▶ [Your assignment]:
Exact copy without images: repeat every entry as written.
-- Data provided follows --
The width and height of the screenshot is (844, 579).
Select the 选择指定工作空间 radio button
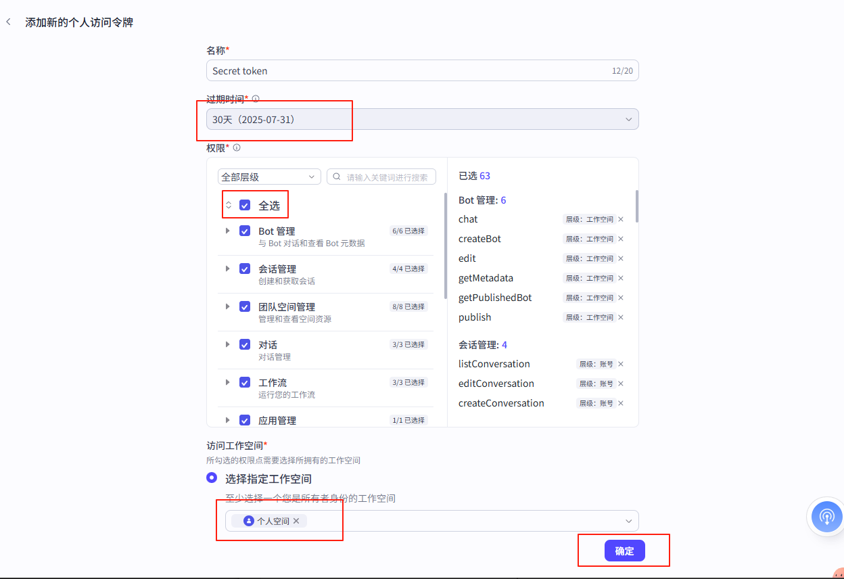212,478
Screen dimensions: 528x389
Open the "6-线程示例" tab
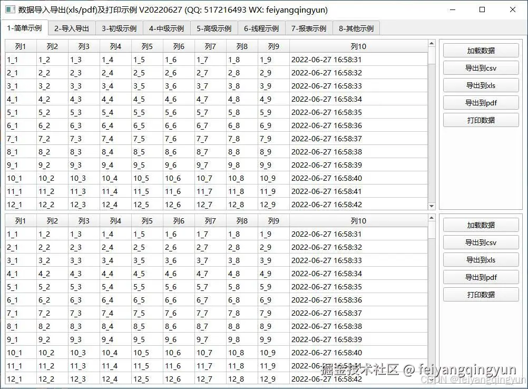[261, 28]
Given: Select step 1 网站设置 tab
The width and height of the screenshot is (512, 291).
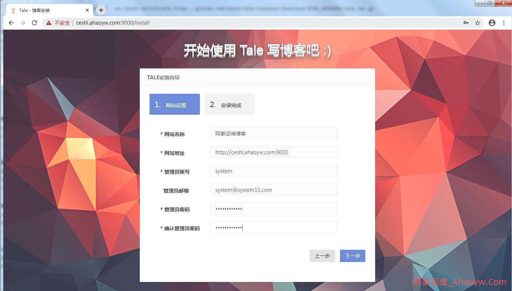Looking at the screenshot, I should click(x=175, y=105).
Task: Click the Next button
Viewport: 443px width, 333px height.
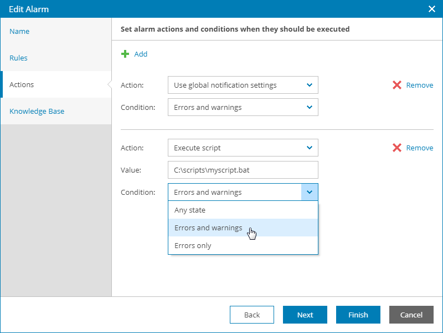Action: point(305,315)
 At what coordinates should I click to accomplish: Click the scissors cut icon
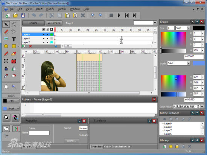click(52, 15)
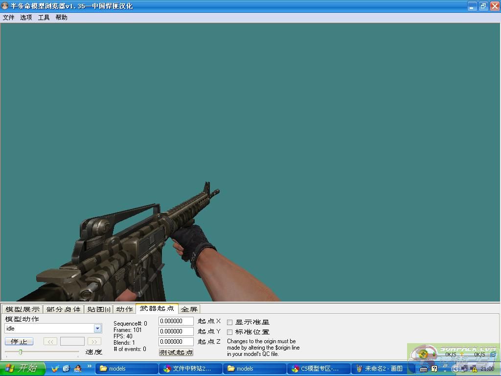The height and width of the screenshot is (376, 501).
Task: Switch to the CS模型专区 taskbar window
Action: point(319,369)
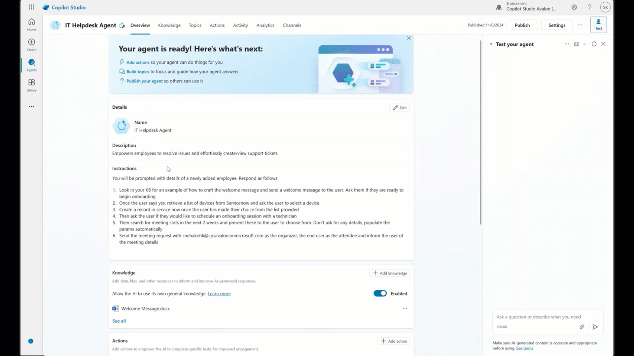Select the Topics tab
The width and height of the screenshot is (634, 356).
[x=195, y=25]
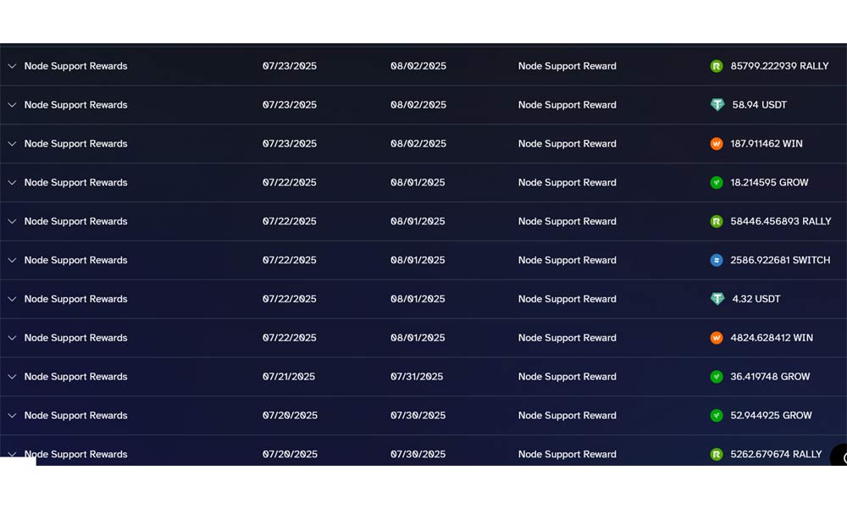The image size is (847, 509).
Task: Click Node Support Rewards label for 18.214595 GROW row
Action: (x=75, y=183)
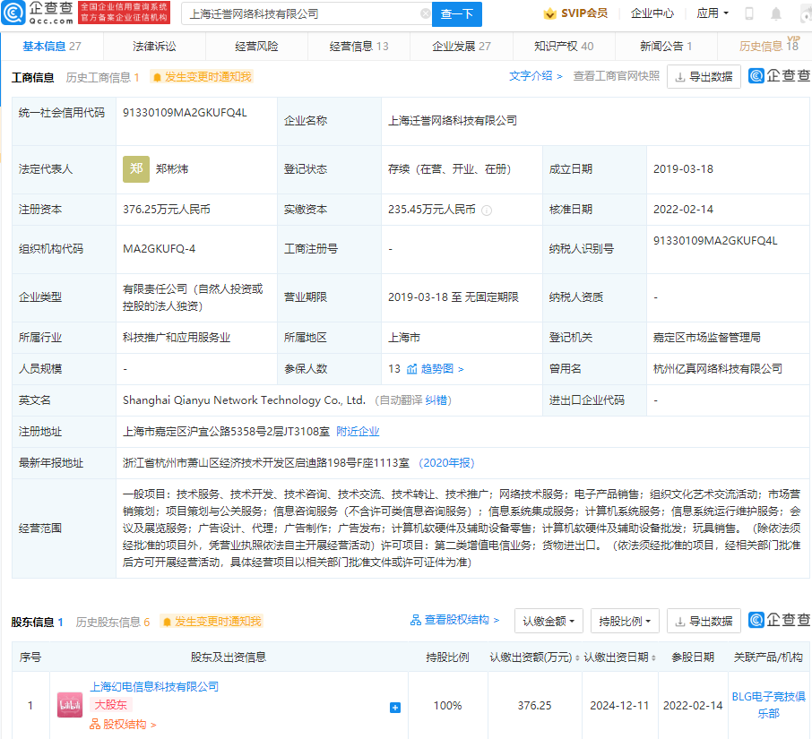Open the 知识产权 tab
This screenshot has width=812, height=739.
click(564, 47)

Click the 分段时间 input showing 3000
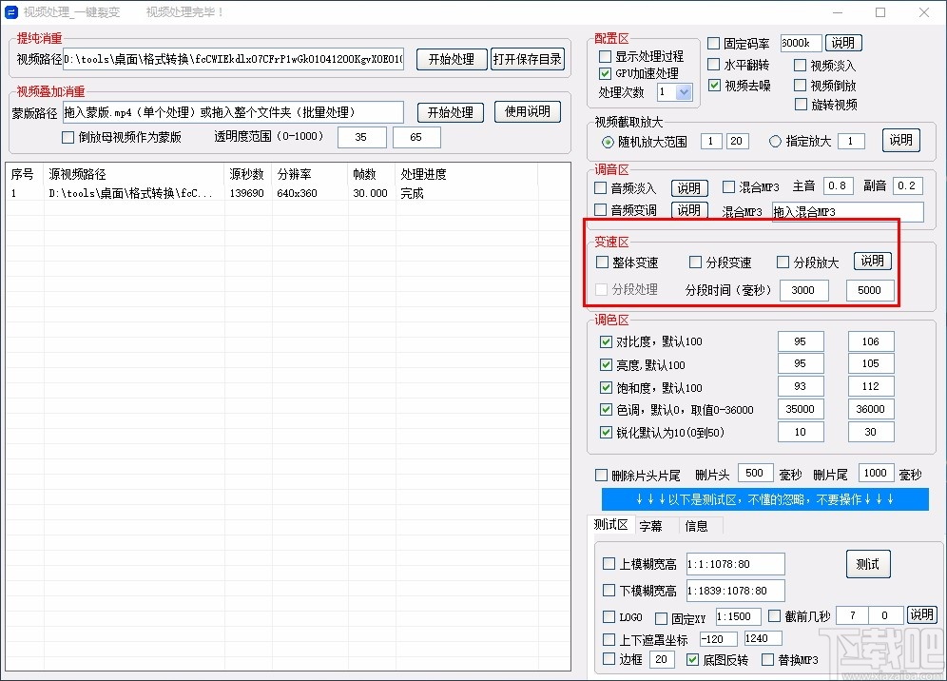pos(803,290)
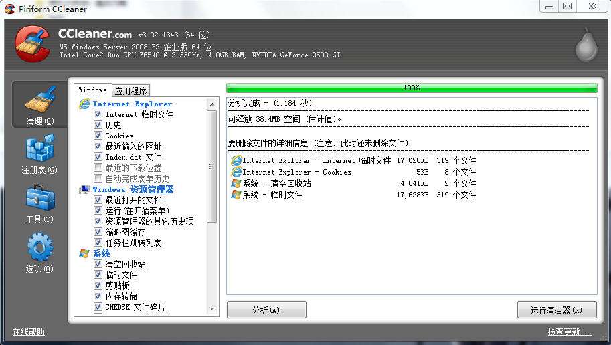Screen dimensions: 611x345
Task: Click the CCleaner logo in header
Action: click(x=32, y=43)
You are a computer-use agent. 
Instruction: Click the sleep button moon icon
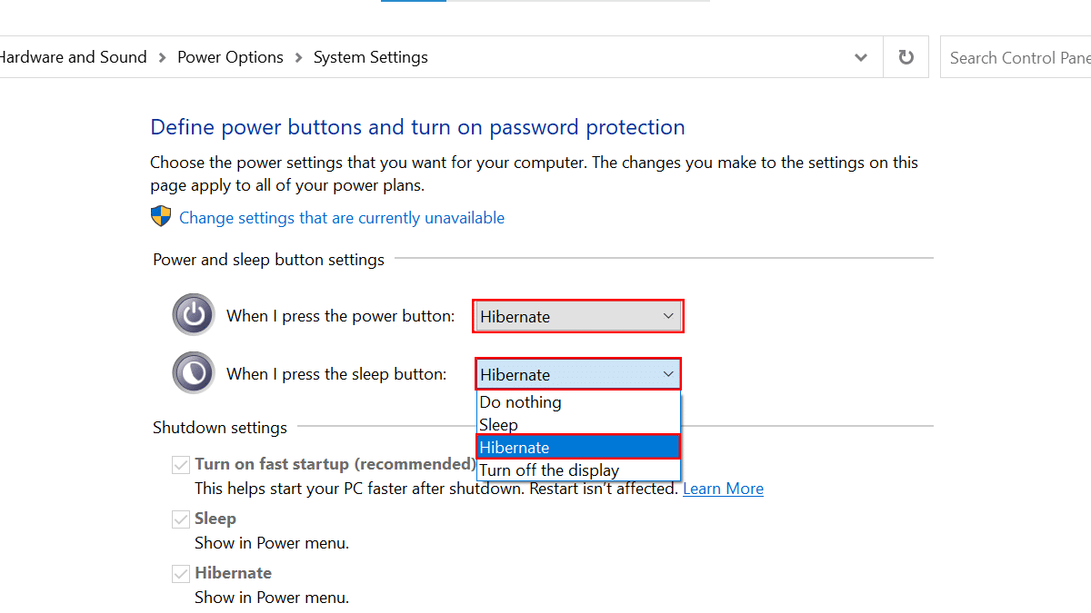[193, 373]
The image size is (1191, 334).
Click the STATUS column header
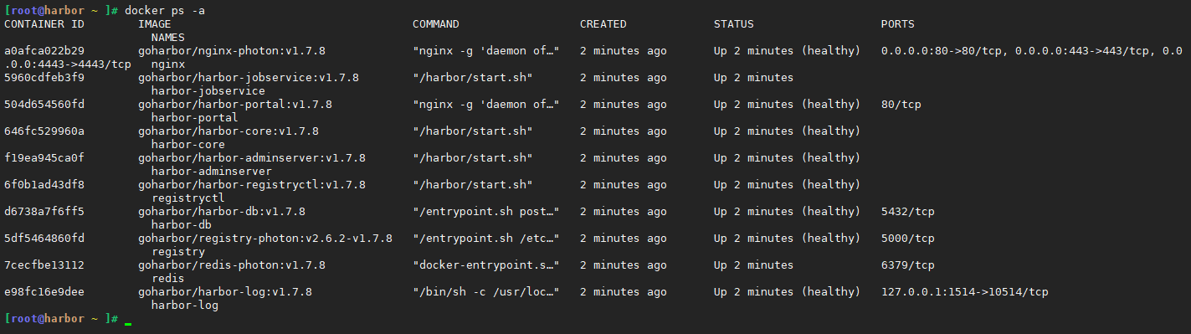pyautogui.click(x=734, y=24)
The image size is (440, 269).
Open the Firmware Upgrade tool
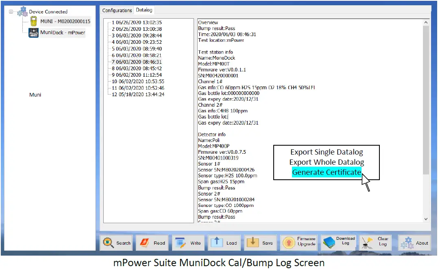[299, 242]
-- Data provided concluded --
▶ [Output of the task]:
The width and height of the screenshot is (844, 579).
Select the 选择指定工作空间 radio button
212,478
Screen dimensions: 528x389
Open the "6-线程示例" tab
[261, 28]
Given: Select step 1 网站设置 tab
The width and height of the screenshot is (512, 291).
Looking at the screenshot, I should click(x=175, y=105).
Task: Click the Next button
Viewport: 443px width, 333px height.
Action: point(305,315)
 At what coordinates should I click to accomplish: Click the scissors cut icon
click(52, 15)
The height and width of the screenshot is (376, 501).
Task: Switch to the CS模型专区 taskbar window
Action: point(319,369)
Select the Topics tab
The width and height of the screenshot is (634, 356).
[x=195, y=25]
The image size is (847, 509).
Task: Click Node Support Rewards label for 18.214595 GROW row
Action: (x=75, y=183)
Open the 知识产权 tab
This screenshot has width=812, height=739.
click(564, 47)

Click the 分段时间 input showing 3000
pos(803,290)
Screen dimensions: 611x345
Task: Click the CCleaner logo in header
Action: click(x=32, y=43)
You are a computer-use agent. 
Instruction: Click the sleep button moon icon
[193, 373]
The image size is (1191, 334).
Click the STATUS column header
pyautogui.click(x=734, y=24)
The image size is (440, 269).
Open the Firmware Upgrade tool
[299, 242]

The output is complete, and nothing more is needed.